What needs to be done: Reproduce the following entries word for word, beginning with the line that contains "This screenshot has height=946, width=862." and continuing through the line that contains "Looking at the screenshot, I should tap(479, 31).".

Task material:
---------------

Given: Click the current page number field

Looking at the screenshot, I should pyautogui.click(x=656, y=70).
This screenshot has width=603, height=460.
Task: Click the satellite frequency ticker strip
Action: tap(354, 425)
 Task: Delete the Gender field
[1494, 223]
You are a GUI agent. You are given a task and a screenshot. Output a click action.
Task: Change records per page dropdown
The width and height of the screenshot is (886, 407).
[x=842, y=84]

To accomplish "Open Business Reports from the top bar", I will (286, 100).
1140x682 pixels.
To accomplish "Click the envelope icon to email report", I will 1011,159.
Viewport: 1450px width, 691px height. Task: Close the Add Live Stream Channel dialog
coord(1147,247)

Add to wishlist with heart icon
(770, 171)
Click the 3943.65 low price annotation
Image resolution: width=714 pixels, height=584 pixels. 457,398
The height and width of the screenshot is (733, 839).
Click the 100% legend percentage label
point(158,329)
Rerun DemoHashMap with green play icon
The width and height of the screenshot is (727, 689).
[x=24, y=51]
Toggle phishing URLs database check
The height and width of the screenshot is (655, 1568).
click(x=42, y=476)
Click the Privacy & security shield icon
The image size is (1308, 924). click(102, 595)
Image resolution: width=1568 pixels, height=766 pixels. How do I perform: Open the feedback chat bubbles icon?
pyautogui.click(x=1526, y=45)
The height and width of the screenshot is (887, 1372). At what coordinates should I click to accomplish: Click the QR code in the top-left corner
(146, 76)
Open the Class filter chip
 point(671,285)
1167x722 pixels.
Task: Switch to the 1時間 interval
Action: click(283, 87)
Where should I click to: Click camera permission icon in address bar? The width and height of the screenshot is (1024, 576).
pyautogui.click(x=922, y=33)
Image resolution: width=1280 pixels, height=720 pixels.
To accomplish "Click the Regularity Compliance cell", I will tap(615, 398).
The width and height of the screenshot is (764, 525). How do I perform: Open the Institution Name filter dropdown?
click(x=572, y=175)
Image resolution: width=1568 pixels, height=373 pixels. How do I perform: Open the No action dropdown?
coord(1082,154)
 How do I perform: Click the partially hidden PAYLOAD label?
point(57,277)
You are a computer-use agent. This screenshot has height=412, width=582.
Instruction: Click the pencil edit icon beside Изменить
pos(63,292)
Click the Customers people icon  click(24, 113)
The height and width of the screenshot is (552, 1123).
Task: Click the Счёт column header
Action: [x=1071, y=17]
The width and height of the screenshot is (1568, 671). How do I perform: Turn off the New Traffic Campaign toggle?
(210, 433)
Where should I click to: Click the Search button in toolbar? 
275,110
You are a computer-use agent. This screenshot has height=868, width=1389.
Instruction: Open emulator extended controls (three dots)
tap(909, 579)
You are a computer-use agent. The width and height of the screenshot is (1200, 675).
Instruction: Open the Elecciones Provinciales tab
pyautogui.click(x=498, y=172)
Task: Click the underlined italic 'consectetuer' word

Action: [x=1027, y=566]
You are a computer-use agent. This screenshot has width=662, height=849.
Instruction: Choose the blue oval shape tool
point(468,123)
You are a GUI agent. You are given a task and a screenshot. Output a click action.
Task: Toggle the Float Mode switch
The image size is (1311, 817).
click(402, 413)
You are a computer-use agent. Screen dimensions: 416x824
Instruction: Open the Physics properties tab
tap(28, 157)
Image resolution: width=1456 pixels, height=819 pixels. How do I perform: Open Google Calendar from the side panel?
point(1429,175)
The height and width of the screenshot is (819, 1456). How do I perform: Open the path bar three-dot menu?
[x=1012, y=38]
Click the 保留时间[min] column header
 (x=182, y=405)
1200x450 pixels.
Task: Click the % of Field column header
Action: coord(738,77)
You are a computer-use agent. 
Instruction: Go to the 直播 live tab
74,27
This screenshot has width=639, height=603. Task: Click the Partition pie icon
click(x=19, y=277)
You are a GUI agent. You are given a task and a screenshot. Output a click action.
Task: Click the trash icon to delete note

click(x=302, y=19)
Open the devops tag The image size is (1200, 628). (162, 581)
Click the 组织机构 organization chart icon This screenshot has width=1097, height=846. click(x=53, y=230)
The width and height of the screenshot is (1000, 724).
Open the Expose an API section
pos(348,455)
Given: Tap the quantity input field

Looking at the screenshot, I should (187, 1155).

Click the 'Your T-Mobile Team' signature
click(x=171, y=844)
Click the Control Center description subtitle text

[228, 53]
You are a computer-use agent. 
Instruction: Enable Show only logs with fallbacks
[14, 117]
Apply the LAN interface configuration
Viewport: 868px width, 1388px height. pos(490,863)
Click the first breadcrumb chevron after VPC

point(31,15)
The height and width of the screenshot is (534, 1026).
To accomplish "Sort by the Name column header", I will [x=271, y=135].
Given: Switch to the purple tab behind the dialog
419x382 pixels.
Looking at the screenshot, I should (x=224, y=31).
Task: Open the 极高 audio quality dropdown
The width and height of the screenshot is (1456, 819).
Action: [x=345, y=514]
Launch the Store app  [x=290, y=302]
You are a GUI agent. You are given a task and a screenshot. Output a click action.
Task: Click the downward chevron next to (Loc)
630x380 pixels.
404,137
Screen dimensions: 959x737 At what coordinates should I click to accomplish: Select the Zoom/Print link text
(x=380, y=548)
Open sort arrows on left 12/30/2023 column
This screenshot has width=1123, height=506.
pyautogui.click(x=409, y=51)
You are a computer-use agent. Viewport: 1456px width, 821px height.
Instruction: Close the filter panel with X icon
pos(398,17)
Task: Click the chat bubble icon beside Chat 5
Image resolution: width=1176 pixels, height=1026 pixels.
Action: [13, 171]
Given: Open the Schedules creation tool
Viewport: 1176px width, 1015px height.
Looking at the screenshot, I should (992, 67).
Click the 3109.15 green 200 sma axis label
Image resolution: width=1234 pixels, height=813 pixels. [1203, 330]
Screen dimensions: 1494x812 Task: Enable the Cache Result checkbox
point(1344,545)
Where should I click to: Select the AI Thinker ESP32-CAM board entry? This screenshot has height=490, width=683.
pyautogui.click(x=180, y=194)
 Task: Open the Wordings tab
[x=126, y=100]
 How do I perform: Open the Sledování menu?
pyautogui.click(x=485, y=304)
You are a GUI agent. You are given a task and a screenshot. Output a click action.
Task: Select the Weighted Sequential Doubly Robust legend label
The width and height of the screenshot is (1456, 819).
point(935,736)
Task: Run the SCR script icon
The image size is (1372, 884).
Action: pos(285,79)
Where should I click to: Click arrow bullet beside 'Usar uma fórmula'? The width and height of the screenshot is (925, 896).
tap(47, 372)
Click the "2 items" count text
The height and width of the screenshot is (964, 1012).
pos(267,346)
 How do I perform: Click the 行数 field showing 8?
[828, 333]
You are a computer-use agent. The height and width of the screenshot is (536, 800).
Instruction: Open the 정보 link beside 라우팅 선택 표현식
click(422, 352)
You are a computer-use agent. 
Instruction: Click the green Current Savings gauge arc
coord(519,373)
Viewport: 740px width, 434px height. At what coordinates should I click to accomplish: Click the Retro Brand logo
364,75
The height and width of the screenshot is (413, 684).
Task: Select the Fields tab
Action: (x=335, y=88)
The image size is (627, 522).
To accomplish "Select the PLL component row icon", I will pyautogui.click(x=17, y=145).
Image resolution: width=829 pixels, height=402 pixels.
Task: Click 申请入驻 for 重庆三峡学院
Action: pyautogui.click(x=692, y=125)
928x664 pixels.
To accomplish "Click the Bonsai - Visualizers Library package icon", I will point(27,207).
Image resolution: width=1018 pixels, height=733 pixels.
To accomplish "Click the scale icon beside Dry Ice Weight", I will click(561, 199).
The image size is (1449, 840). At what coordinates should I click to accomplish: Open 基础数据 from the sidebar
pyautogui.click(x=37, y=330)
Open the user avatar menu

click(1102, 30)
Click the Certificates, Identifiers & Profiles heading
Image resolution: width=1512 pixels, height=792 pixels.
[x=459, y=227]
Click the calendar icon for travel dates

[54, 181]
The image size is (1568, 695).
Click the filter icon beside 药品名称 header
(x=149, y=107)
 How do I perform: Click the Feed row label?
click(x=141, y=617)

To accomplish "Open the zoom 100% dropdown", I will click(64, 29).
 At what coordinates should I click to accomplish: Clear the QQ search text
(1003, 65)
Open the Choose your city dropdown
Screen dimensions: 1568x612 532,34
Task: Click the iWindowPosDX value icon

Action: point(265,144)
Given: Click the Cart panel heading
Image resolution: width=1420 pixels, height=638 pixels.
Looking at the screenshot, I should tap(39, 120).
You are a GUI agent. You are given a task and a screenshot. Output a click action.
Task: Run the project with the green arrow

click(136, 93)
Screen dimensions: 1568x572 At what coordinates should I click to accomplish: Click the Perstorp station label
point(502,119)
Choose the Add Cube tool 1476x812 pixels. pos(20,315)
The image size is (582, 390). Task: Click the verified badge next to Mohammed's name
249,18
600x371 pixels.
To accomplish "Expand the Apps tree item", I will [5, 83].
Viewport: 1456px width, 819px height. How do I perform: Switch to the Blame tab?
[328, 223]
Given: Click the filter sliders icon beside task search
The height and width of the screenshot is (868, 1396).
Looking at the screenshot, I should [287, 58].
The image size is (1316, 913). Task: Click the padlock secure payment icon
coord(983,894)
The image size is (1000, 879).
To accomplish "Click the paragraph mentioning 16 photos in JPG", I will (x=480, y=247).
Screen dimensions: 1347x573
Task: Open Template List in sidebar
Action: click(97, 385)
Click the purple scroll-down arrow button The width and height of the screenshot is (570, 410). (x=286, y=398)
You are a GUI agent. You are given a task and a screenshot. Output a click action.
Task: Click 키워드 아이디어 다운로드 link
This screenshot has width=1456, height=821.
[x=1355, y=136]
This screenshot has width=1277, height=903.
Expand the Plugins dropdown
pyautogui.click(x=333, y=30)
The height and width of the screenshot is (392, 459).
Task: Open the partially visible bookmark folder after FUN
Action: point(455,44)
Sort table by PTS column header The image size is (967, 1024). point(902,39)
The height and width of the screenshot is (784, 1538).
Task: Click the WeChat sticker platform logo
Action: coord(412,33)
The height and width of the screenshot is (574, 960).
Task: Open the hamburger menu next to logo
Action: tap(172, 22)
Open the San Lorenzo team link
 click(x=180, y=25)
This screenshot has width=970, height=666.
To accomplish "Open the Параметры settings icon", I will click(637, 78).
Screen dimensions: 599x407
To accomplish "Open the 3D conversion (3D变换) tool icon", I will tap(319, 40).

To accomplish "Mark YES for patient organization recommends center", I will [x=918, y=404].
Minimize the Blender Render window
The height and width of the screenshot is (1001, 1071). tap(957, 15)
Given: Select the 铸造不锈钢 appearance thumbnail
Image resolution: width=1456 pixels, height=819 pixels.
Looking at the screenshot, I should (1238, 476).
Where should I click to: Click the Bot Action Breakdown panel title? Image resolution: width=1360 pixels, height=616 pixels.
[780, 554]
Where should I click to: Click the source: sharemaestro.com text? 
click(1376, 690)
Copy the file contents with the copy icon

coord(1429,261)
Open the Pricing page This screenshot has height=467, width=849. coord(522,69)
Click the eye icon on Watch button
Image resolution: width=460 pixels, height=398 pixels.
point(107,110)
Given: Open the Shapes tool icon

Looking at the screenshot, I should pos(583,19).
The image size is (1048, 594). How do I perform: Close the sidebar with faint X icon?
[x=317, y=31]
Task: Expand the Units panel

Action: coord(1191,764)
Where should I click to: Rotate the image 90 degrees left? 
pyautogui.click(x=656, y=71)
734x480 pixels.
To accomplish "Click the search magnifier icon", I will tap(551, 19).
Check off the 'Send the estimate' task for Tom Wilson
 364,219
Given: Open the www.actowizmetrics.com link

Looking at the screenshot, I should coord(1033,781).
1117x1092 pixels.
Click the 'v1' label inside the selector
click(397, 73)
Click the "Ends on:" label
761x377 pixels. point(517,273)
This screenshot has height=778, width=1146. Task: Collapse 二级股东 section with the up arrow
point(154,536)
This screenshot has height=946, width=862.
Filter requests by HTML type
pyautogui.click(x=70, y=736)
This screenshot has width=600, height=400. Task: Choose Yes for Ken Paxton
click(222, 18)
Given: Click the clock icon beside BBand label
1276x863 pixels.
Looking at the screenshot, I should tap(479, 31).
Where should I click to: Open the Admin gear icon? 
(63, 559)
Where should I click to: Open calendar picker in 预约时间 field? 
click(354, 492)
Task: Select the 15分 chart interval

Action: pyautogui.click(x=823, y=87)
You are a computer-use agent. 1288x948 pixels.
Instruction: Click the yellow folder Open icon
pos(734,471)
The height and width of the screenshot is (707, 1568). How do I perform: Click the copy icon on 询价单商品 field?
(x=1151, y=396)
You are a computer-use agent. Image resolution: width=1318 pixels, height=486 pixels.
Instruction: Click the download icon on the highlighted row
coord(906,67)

---------------

Solution:
This screenshot has height=946, width=862.
Filter requests by HTML type
pyautogui.click(x=70, y=736)
This screenshot has width=600, height=400. Task: Choose Yes for Ken Paxton
click(222, 18)
Given: Click the clock icon beside BBand label
1276x863 pixels.
Looking at the screenshot, I should tap(479, 31).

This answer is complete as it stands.